Keeping us safe from marauding queue jumpers

Welcome back.

Didyahavagoodone? We sure did — me, the partner and sprogs. Made all the right moves and spent the preceding period stretched out like a lizard drinking. On a beach no less. Happy little vegemites doing our all to catch the rays of the sun through our 15+ slop and all the slip and slap we could muster.

The world could have gone to the dogs as far as we were concerned. Pain, misery and heartache — poverty and oppression — who needs such things when you're trying to catch a Pacific Ocean wave on a boogie board while the tide's right?

You may pause briefly and ask: I wonder what the poor people are doing today? — but the feeling soon passes and you take another pull on the amber fluid and get back to the crossword.

I'm not being selfish, but sometimes I think I'm a lucky bastard. I do. I say to myself — albeit not very often and certainly not as often as I'd like — you've got it made. I am an Australian. You beauty mate! You, me and the other fella are all girt by sea — a substance renowned for keeping the rest of the world away. Let's hear it for girtedness! Our home is girt by immense quantities of it.

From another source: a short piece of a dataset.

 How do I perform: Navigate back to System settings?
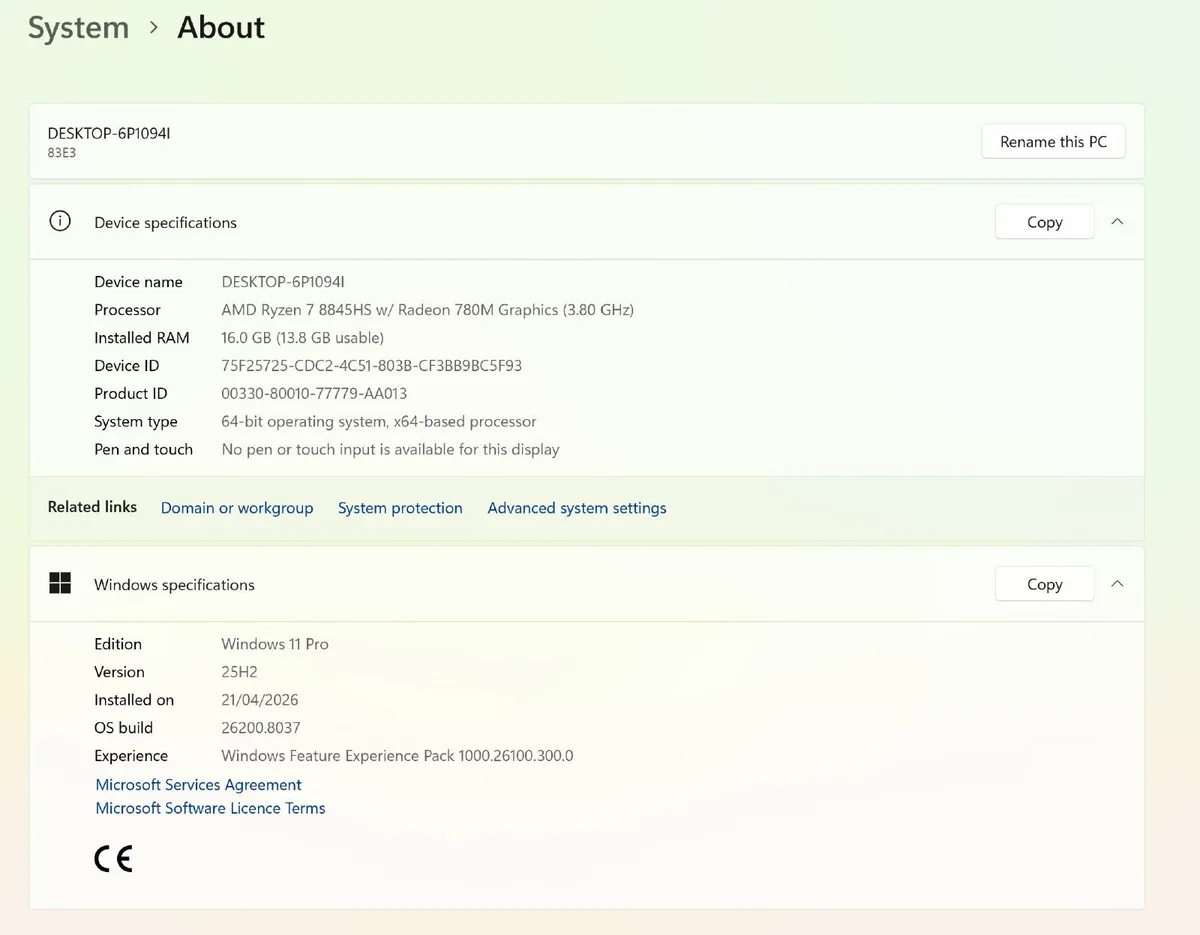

I can wrap myself up in the flag each night and sleep soundly knowing the our shores will be kept safe from marauding queue jumpers. Whoever they may be, we don't want them impinging on the good life down under do we? We got here first. And as Alice was told in Wonderland some time back: "No room! No room!".

Stuff 'em. When you're on a good thing you tend to keep it to yourself. Whoever dug the moat around fortress Australia knew a thing or two about this teeming planet and its multitudinous problems. Spare us, why don't ya? We've got a wave to catch.

On the other hand, I'm sure glad this business with the boat folk is a new phenomenon. Golly, if economic refugees were persona non gratis back when the forbears sailed southward I wouldn't be here today. Makes one think, it does. When your hardship is acting up, any boat tied up to the quay is sure to make you think about pulling up stakes.

Fortunately, the Commonwealth of Australia has drawn a line in the water and told them all to piss off. Whoever they are, we don't care. On our glorious golden sand beaches this summer, trespass will not tolerated.

No dogs and definitely no refugees — by order of the Town Clerk.

They get in the way of our view of the water.